Requirement A >>
According to the garbage collection thread, into how many pieces could the hypothetical collector split the 50,000-element array?
Requirement B >>
Reproduce the passage of the garbage collection thread that starts with "In this popular" and goes on through "longer being referenced.".

A smart garbage collector for sharing subranges of arrays?

Asked 28/7, 2011 at 8:6 Answered 19/6, 2012 at 14:26

Solved arrays garbage-collection theory language-implementation

In this popular question about why substring takes O(n) in C#, one of the main answers provided argued that if a large array were allocated and substrings computed by having the new strings just reference a small slice of the array, the garbage collector would not be able to reclaim the array of characters containing the larger string even if the original string were no longer being referenced.

This seems like a perfectly valid answer, but it seems like in theory one could construct a garbage collector for arrays that allowed for most of an array to be garbage collected while leaving behind some small subarray that's still in use. In other words, if there were a 50,000-element array of which only a small 100-element slice was still in use, the garbage collector could split the array into three pieces - the elements before the 100-element slice, the 100-element slice itself, and the elements after the 100-element slice - and then garbage collect the first and last of these pieces.

My question is whether any language implementations actually use this sort of garbage collector, or whether it exists only in theory. Does anyone know of an example of a language implementation that has an garbage collector like this?

Matins answered 28/7, 2011 at 8:6 Comment(1)

The GC fiddling with the internals of objects seems way to complex - abstraction is king. A way for objects to tell the GC if and how much memory they share and a callback to remove that sharing by one copying the data of the other sounds somewhat more practical... although I don't think it would pay off. The substrings for which this matters are, as you say, tiny (so O(n) doesn't mean much), and the GC being this smart has some performance and storage overhead. – Headrail 28/7, 2011 at 9:2

In theory, yes... it is possible. But there is a problem with GCs: to collect the garbage, it needs to know the layout of the data being stored in memory, and it must also store data to indicate if a memory block is in use or not... but the layout information is shared with the runtime, because the runtime needs to know object types (i.e. memory layout) in order to do type-casts.

Record extracts >>
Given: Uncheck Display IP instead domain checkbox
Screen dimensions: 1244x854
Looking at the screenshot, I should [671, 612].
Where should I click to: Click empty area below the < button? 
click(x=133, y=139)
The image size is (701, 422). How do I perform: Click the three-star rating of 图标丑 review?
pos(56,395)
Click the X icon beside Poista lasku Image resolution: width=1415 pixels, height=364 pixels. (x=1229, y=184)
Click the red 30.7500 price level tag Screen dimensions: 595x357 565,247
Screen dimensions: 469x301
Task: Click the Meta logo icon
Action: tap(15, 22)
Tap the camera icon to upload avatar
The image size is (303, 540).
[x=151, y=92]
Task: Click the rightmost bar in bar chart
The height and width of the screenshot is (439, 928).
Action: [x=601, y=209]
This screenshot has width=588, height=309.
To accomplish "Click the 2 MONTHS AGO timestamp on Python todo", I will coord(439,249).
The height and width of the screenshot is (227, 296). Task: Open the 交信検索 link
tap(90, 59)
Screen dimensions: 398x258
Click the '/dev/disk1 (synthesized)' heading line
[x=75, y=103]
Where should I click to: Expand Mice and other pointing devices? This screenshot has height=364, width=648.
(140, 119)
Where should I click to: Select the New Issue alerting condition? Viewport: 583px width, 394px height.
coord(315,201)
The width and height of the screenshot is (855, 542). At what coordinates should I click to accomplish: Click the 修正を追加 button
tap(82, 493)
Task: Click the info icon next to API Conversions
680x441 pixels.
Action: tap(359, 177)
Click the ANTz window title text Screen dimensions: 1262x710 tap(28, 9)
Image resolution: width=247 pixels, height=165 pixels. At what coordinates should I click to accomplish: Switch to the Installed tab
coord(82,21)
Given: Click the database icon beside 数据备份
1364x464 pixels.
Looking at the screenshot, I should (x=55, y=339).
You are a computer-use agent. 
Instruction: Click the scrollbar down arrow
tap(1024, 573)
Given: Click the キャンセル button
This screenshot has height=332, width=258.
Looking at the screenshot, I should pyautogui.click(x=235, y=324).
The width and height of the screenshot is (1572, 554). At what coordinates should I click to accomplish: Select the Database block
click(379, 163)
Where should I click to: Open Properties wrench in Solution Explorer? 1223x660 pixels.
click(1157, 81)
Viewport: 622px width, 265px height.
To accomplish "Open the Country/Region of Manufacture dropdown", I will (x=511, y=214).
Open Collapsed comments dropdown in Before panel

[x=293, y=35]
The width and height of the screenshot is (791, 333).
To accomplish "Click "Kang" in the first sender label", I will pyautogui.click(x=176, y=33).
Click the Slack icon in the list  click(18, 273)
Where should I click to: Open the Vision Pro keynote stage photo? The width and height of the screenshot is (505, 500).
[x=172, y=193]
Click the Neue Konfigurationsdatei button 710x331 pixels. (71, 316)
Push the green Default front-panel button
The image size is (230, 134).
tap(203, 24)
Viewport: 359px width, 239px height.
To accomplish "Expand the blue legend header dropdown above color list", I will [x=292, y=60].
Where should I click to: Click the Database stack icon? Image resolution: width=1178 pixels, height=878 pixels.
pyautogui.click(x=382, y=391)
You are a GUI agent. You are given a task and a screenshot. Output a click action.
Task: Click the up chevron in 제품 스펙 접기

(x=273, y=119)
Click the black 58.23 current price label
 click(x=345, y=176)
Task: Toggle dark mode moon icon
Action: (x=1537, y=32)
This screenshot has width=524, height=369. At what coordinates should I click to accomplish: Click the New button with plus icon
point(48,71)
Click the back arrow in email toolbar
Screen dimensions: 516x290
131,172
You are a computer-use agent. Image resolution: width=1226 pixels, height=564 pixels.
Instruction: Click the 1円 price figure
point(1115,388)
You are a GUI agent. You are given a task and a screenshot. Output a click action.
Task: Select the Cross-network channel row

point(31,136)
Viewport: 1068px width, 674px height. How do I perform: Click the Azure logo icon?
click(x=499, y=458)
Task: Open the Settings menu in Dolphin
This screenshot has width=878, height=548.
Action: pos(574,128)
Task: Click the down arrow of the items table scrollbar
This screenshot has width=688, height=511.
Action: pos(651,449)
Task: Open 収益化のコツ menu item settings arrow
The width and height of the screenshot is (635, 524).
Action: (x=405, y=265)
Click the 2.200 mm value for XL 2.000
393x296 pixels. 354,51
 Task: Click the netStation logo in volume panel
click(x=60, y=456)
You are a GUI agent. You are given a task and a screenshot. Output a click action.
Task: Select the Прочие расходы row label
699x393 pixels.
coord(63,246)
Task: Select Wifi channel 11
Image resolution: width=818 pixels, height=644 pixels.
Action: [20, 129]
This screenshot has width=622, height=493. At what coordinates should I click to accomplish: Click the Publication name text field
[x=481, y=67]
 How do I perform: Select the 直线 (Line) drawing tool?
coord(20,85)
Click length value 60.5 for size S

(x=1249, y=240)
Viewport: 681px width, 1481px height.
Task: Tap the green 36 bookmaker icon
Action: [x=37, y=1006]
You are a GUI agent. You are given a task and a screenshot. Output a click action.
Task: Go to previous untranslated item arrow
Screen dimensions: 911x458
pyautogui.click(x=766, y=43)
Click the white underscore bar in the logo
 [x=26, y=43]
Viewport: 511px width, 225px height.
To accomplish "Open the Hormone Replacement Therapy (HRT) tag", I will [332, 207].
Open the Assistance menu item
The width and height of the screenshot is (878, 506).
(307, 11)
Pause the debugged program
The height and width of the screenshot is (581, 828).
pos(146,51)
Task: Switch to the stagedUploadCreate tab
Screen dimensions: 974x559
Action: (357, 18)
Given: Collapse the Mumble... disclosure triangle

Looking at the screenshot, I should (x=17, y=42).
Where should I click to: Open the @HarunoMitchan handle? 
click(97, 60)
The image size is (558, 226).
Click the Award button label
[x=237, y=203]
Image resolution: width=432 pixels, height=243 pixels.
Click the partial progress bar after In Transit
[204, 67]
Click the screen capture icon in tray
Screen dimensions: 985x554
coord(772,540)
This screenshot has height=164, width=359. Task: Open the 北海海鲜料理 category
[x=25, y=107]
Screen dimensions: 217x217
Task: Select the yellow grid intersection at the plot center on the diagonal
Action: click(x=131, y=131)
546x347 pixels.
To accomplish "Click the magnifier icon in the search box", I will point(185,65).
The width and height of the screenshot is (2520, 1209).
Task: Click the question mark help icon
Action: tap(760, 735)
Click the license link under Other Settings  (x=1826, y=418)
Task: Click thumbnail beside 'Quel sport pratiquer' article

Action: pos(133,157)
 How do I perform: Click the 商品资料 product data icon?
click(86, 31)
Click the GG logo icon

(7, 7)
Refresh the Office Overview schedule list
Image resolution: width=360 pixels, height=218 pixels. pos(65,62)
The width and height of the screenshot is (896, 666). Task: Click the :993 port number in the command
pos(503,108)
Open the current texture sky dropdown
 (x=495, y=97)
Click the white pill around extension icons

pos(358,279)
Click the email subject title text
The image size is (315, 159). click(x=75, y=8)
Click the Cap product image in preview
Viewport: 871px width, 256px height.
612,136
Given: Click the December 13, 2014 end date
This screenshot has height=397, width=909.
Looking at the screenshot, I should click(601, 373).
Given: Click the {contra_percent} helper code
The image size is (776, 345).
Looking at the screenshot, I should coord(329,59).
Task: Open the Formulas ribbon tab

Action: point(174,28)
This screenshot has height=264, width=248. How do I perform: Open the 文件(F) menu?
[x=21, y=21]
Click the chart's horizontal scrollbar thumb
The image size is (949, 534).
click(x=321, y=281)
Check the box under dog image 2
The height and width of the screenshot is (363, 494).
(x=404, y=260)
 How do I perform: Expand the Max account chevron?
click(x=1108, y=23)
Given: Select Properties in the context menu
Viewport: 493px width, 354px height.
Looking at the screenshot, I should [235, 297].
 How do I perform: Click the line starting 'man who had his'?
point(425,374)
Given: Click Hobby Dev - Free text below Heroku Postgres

Correct answer A >>
Three pieces.

Correct answer B >>
In this popular question about why substring takes O(n) in C#, one of the main answers provided argued that if a large array were allocated and substrings computed by having the new strings just reference a small slice of the array, the garbage collector would not be able to reclaim the array of characters containing the larger string even if the original string were no longer being referenced.